Explicit Estimation of Magnitude and Phase Spectra in Parallel for High-Quality Speech Enhancement

TL;DR

This work addresses the pivotal role of phase in speech enhancement by introducing MP-SENet, a TF-domain, encoder–decoder network that explicitly estimates magnitude and wrapped phase in parallel. It leverages Transformer-based TF-Transformers to capture time and frequency dependencies and uses parallel magnitude and phase decoders, along with anti-wrapping phase losses and STFT consistency, to mitigate magnitude–phase compensation. A MetricGAN-based discriminator guides perceptual quality, enabling state-of-the-art performance across denoising, dereverberation, and bandwidth extension within a unified framework. The results demonstrate improved perceptual quality and harmonic integrity, highlighting the practical impact of explicit phase modeling for real-time, high-quality speech enhancement.

Abstract

Phase information has a significant impact on speech perceptual quality and intelligibility. However, existing speech enhancement methods encounter limitations in explicit phase estimation due to the non-structural nature and wrapping characteristics of the phase, leading to a bottleneck in enhanced speech quality. To overcome the above issue, in this paper, we proposed MP-SENet, a novel Speech Enhancement Network that explicitly enhances Magnitude and Phase spectra in parallel. The proposed MP-SENet comprises a Transformer-embedded encoder-decoder architecture. The encoder aims to encode the input distorted magnitude and phase spectra into time-frequency representations, which are further fed into time-frequency Transformers for alternatively capturing time and frequency dependencies. The decoder comprises a magnitude mask decoder and a phase decoder, directly enhancing magnitude and wrapped phase spectra by incorporating a magnitude masking architecture and a phase parallel estimation architecture, respectively. Multi-level loss functions explicitly defined on the magnitude spectra, wrapped phase spectra, and short-time complex spectra are adopted to jointly train the MP-SENet model. A metric discriminator is further employed to compensate for the incomplete correlation between these losses and human auditory perception. Experimental results demonstrate that our proposed MP-SENet achieves state-of-the-art performance across multiple speech enhancement tasks, including speech denoising, dereverberation, and bandwidth extension. Compared to existing phase-aware speech enhancement methods, it further mitigates the compensation effect between the magnitude and phase by explicit phase estimation, elevating the perceptual quality of enhanced speech.
Paper Structure (37 sections, 6 equations, 7 figures, 4 tables)
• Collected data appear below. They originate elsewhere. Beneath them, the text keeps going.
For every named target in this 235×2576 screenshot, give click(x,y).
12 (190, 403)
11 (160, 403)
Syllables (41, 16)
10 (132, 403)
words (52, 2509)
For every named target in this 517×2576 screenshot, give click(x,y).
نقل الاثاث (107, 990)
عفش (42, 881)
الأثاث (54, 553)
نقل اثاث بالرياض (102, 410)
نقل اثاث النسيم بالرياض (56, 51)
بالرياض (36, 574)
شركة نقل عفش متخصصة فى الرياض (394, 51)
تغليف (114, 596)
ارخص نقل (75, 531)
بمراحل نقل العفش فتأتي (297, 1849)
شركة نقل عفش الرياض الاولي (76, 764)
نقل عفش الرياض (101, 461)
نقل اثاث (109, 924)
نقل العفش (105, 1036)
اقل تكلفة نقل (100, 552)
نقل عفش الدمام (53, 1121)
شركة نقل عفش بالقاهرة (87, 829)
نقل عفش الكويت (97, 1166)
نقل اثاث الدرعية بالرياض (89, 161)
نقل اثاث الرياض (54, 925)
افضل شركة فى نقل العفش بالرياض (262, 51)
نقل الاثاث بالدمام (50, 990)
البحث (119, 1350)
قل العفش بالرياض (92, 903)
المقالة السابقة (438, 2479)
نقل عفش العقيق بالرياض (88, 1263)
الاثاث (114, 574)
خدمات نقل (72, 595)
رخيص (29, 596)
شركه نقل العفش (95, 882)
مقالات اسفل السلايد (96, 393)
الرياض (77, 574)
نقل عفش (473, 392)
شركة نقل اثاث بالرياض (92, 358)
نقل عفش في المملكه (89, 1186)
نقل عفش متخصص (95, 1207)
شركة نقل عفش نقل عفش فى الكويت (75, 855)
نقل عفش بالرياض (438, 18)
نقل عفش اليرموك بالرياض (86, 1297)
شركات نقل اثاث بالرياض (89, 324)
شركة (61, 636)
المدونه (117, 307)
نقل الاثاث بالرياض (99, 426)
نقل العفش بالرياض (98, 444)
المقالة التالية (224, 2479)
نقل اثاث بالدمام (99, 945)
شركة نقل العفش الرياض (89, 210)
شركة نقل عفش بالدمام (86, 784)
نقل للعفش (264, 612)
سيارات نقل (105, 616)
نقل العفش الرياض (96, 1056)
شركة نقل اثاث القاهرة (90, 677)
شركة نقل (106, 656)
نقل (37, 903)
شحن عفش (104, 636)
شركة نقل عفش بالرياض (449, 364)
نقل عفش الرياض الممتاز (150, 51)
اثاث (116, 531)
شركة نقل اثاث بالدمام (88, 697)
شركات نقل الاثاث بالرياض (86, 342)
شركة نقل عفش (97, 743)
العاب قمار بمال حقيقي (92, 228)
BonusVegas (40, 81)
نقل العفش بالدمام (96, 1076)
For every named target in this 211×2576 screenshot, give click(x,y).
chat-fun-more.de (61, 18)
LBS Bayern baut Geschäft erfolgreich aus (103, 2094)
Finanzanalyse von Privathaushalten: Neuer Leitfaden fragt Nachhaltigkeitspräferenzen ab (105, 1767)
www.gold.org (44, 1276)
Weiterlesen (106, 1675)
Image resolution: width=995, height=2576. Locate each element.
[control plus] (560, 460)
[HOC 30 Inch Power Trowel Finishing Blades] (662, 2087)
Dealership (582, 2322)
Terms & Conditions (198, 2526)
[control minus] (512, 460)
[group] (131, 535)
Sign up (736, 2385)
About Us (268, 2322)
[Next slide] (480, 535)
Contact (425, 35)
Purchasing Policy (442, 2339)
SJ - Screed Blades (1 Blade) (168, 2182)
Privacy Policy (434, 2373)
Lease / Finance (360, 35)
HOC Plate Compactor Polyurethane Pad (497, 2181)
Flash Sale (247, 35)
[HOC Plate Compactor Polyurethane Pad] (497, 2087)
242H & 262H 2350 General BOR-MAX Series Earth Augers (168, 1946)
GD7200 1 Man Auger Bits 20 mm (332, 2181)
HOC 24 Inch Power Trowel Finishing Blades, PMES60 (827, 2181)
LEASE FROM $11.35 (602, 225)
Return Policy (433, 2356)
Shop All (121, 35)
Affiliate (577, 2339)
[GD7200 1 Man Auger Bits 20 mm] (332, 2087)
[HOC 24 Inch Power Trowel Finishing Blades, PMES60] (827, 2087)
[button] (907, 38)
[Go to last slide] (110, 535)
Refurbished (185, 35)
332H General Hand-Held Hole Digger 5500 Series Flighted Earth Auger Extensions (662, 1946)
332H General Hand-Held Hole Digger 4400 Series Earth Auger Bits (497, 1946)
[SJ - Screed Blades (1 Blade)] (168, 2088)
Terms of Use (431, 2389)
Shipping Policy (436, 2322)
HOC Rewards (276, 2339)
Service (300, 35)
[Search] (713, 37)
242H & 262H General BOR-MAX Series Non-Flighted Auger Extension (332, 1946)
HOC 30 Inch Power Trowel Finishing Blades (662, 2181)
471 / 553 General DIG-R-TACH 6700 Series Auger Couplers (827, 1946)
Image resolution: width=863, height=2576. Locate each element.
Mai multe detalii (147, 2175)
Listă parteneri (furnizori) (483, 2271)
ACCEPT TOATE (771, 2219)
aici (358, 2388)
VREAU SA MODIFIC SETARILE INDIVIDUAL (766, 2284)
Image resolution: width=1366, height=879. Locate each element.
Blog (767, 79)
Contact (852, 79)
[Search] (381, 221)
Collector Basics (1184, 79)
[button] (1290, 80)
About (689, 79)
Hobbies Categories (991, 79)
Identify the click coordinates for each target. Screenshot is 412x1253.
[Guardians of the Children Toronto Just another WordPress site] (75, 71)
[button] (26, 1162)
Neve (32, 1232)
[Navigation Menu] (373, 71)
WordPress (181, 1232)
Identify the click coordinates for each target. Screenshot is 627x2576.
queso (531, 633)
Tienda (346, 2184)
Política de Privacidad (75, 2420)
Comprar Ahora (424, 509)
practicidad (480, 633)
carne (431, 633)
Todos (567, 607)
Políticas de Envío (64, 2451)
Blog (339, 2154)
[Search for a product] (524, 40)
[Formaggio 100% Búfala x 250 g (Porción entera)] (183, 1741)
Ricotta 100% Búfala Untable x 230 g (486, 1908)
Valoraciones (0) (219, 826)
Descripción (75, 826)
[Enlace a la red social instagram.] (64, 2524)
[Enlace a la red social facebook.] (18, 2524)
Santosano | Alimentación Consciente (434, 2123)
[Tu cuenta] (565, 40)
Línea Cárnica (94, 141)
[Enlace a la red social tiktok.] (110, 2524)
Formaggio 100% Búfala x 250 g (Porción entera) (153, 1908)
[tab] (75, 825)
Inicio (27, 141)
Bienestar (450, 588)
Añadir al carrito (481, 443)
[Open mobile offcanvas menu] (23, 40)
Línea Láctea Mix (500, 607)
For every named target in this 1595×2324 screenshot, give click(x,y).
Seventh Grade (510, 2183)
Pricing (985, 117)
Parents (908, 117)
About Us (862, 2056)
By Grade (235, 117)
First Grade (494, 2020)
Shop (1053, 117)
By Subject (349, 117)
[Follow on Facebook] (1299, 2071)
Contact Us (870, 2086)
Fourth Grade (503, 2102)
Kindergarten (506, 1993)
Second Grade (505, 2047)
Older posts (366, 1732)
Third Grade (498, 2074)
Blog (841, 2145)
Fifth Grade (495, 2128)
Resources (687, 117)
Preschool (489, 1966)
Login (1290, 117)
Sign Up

This paper contains 37 sections, 6 equations, 7 figures, 4 tables.

Figures (7)

  • Figure 1: Overall structure of the proposed MP-SENet for three SE tasks, with the denoising task used as an illustration. The "$Abs( \cdot )$" and "$Angle( \cdot )$" represent the magnitude and phase calculation functions, respectively. The "$( \cdot )^c$" and "$( \cdot )^{1/c}$" denote the magnitude compression and decompression operations, respectively. The "Concat" denotes the spectral concatenation operation and the "Arctan2" denotes the two-argument arc-tangent function.
  • Figure 2: The diagram of the TF-Transformer block used in Fig \ref{['fig: model']}, where $B$, $C$, $T$, and $F'$ represent the batch size, the number of channels, the number of frames, and the number of frequency bins, respectively. The TF-Transfomer block is a cascade of a Time-Transformer and a Freq.-Transformer, both of which share the same architecture with inputs of different shapes.
  • Figure 3: Spectrogram visualization of the noisy speech, clean speech, and speech waveforms denoised by SOTA baseline methods and our proposed MP-SENet.
  • Figure 4: WB-PESQ, PD, and ViSQOL metrics of the noisy speech and speech waveforms enhanced by DB-AIAT, CMGAN, and our proposed MP-SENet on the re-noised Voice Bank test set with varying SNR conditions.
  • Figure 5: Spectrogram visualization of the noisy speech, clean speech, and speech waveforms enhanced our proposed MP-SENet with different combinations of phase optimization approaches on the VoiceBank+DEMAND dataset.